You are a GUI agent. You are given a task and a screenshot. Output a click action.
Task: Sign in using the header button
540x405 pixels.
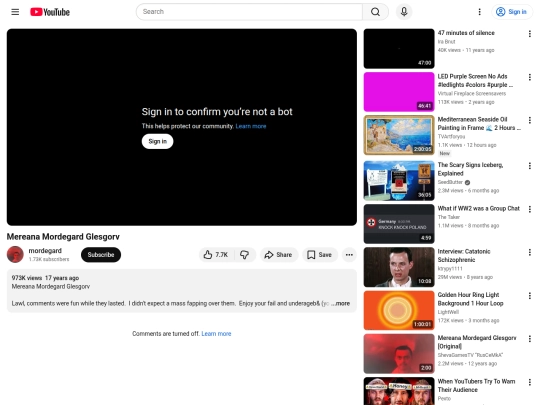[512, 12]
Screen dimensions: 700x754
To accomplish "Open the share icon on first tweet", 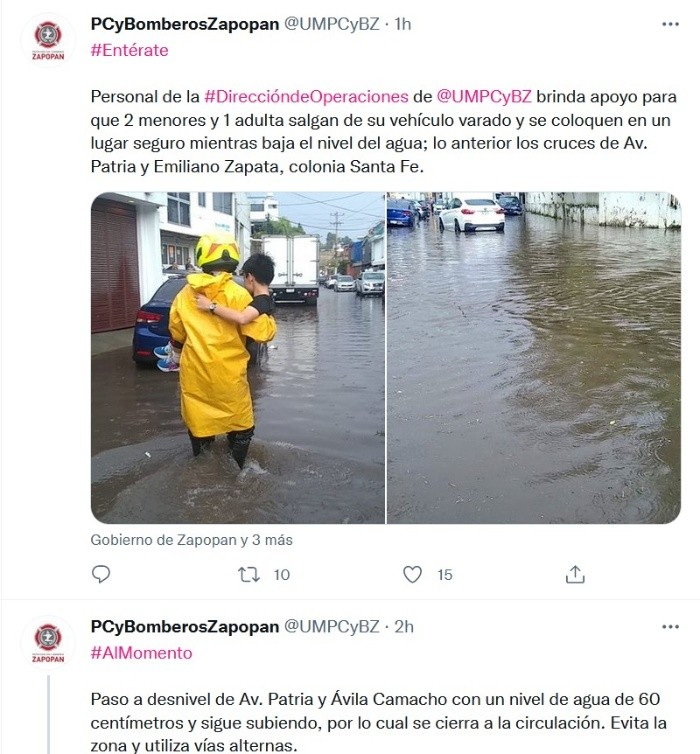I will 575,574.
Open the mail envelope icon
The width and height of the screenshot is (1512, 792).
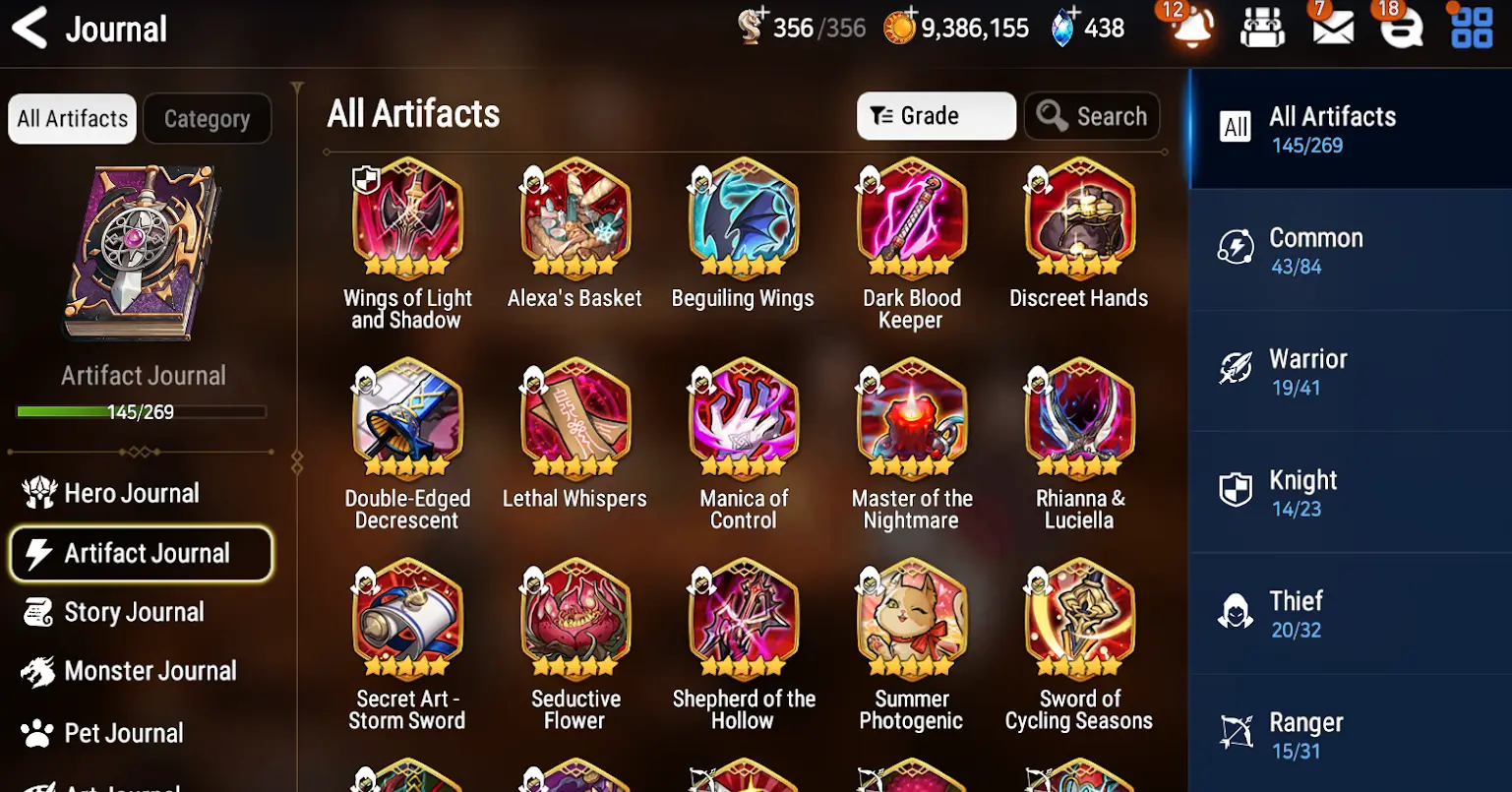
_ _ _
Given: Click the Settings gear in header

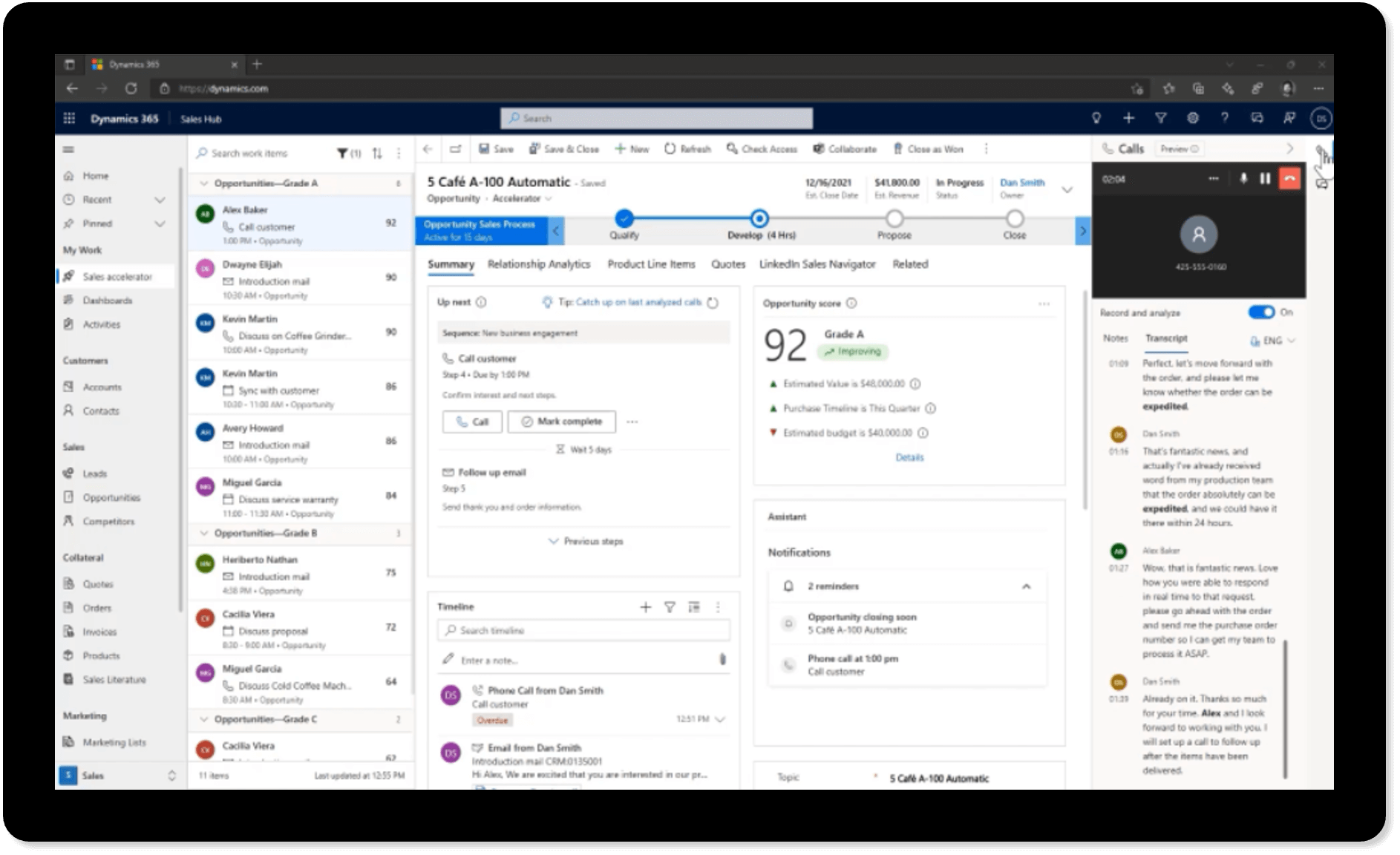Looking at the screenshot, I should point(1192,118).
_ _ _
> [TASK]: Repeat, exactly as they stand above, the lines from the line with "Open the mail envelope icon" to the line with "The width and", both lines included.

> [OUTPUT FOR THIS EXERCISE]:
Open the mail envelope icon
The width and height of the screenshot is (1512, 792).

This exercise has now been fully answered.